Dataset entries:
------------------------------------
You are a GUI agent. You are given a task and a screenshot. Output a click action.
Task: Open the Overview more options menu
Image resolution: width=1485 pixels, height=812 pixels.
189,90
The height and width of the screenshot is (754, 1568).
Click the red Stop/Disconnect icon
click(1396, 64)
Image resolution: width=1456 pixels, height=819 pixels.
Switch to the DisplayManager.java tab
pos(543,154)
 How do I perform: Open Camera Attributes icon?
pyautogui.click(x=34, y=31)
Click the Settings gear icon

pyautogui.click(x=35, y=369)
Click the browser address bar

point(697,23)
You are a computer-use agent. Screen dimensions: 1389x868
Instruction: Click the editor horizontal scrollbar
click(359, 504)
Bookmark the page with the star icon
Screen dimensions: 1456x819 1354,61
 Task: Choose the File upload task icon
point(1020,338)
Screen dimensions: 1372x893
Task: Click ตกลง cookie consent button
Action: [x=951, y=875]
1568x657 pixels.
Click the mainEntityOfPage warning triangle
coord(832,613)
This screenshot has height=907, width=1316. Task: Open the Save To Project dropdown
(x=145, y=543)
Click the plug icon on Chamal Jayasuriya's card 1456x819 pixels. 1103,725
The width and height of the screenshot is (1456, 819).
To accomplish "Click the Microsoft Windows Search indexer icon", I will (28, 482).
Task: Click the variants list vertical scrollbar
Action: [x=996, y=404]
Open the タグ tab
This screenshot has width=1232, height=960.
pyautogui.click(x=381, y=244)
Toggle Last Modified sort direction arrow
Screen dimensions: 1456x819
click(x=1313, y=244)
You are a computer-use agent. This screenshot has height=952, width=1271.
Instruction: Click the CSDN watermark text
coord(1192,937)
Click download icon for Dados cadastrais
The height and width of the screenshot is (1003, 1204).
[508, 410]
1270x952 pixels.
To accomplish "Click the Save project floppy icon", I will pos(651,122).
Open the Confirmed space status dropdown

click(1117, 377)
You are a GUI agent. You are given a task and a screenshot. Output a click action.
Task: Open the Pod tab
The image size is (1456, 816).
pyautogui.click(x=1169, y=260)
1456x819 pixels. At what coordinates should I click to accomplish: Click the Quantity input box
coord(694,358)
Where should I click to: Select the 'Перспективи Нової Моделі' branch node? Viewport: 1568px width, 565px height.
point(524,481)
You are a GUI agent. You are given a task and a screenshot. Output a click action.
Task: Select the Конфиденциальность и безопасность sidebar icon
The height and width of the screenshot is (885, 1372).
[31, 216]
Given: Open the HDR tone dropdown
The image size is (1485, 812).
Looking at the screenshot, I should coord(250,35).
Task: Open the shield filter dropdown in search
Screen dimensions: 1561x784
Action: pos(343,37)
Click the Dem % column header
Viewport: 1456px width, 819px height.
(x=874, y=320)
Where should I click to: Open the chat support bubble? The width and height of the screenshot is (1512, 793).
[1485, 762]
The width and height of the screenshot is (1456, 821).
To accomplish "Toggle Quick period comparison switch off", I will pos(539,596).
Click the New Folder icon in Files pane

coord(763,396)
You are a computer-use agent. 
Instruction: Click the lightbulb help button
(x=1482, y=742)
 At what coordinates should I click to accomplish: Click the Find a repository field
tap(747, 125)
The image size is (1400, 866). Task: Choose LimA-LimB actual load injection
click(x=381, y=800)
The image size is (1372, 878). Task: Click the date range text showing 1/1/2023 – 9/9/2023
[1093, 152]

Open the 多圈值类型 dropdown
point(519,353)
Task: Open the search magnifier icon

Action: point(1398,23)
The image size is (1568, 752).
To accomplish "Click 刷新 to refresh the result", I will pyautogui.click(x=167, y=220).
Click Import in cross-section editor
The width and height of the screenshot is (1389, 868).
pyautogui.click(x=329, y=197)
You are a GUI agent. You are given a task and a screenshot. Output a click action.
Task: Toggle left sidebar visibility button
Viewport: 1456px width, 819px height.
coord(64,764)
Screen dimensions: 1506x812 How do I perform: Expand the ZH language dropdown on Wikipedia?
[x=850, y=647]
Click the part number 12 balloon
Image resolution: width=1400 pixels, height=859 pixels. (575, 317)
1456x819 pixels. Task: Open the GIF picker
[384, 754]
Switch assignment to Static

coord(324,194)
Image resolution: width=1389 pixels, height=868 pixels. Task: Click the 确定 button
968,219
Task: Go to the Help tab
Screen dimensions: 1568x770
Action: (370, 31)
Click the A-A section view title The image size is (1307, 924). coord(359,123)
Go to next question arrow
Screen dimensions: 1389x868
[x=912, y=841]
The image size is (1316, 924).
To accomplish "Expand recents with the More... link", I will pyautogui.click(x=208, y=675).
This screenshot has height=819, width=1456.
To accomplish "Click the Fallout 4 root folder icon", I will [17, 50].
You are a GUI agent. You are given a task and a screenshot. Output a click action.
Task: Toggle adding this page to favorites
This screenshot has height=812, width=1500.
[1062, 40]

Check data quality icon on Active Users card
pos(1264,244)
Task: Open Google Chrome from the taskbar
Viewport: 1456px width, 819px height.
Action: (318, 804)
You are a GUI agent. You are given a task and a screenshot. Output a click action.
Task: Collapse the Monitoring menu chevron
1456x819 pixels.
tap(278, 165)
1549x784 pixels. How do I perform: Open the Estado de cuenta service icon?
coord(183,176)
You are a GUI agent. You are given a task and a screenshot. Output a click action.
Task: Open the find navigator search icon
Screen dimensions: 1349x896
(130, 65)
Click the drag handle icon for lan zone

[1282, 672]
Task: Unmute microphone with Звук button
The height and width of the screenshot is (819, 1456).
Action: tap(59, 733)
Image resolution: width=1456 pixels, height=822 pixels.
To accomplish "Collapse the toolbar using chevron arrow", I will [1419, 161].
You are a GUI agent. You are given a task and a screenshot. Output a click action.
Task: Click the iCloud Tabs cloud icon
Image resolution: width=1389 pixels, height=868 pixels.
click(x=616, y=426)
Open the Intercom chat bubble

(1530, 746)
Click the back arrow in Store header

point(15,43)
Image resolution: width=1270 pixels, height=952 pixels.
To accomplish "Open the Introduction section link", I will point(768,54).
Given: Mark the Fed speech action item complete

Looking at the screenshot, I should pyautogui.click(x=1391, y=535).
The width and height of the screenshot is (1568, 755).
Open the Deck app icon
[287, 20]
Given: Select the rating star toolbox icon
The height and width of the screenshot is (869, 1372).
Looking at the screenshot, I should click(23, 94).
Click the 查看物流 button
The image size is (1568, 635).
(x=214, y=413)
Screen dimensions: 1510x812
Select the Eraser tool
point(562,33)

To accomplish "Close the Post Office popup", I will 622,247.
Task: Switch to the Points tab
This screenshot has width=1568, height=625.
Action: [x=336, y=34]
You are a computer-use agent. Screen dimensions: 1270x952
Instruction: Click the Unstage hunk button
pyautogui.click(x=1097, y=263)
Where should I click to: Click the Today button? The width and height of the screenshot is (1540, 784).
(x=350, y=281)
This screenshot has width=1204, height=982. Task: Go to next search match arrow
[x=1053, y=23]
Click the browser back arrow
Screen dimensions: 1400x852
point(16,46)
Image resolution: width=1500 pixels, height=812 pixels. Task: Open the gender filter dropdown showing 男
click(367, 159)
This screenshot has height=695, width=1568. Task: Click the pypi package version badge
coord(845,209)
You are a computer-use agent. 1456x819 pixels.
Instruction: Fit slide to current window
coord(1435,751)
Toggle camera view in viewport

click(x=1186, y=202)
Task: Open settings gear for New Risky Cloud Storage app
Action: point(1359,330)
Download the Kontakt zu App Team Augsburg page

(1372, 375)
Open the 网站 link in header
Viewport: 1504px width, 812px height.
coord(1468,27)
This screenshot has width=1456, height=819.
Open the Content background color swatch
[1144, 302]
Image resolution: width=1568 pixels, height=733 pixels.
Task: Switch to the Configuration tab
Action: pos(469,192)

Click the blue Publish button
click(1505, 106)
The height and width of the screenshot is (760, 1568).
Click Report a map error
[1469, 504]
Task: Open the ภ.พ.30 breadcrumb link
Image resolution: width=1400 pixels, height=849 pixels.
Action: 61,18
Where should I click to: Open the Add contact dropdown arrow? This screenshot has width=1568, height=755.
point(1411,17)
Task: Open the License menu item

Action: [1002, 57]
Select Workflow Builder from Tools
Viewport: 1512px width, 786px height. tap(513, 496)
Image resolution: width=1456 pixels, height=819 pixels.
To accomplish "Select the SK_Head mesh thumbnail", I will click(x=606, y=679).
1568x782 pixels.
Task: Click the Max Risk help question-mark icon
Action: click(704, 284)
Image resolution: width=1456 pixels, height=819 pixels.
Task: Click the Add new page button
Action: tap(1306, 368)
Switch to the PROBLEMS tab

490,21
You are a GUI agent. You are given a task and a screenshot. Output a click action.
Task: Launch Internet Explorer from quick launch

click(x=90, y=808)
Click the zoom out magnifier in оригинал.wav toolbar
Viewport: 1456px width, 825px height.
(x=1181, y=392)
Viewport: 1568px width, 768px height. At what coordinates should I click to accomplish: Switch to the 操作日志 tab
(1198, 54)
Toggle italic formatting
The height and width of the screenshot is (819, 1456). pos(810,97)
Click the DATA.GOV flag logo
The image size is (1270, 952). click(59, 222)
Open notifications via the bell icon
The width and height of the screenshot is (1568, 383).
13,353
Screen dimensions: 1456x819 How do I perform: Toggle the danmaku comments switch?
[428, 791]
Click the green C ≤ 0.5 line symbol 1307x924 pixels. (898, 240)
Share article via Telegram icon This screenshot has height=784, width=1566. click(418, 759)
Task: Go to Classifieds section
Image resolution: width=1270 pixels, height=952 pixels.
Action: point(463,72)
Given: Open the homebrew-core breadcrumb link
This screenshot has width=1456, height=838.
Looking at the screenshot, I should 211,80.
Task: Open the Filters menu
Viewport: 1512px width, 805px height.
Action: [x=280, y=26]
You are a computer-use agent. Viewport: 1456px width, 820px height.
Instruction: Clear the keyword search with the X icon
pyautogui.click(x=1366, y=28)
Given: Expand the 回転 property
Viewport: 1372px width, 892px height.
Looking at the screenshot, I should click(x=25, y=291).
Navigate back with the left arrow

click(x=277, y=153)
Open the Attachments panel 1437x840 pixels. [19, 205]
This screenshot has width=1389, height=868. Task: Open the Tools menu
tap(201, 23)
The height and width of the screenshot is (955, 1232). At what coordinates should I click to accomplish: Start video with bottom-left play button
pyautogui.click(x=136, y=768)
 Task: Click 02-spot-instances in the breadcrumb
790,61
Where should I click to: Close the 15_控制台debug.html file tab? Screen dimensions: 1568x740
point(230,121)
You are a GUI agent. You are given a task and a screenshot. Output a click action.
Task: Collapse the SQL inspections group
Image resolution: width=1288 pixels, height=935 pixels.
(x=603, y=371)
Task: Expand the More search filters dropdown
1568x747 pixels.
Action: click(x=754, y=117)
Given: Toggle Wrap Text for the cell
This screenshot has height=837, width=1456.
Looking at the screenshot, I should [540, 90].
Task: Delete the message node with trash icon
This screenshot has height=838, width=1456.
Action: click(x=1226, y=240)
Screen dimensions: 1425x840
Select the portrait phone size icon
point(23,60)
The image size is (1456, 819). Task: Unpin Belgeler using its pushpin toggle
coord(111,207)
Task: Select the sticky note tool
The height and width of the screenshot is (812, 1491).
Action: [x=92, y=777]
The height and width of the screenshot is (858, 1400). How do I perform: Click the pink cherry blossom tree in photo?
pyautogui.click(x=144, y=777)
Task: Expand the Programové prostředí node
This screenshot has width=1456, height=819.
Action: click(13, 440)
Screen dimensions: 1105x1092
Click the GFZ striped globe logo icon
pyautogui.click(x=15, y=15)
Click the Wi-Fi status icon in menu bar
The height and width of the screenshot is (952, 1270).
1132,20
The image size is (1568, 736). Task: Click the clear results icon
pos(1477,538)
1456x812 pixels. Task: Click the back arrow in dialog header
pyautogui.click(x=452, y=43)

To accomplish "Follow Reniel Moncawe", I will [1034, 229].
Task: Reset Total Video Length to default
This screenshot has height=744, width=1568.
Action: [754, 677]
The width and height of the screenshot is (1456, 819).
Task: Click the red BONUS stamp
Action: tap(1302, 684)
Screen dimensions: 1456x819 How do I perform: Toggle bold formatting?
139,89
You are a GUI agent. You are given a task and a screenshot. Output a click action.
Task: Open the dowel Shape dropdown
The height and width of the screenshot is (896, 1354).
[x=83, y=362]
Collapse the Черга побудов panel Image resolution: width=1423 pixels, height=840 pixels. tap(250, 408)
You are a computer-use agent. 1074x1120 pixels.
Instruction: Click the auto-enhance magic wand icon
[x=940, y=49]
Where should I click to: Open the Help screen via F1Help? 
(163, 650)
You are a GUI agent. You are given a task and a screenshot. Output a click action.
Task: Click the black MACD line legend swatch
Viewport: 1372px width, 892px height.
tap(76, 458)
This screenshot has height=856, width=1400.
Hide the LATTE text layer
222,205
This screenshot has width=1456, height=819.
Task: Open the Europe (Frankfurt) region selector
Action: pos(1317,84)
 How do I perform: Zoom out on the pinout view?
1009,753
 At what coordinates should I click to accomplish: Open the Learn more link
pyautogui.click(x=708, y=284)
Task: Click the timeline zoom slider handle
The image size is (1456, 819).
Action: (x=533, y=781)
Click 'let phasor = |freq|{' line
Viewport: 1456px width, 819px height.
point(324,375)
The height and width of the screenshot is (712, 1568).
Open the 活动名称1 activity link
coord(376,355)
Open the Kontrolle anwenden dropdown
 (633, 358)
------------------------------------
- [TASK TO CARRY OUT]
What lines in the data above contain the word "sidebar"? Show them all.

- [EXPECTED ANSWER]
Task: Select the Конфиденциальность и безопасность sidebar icon
Task: Toggle left sidebar visibility button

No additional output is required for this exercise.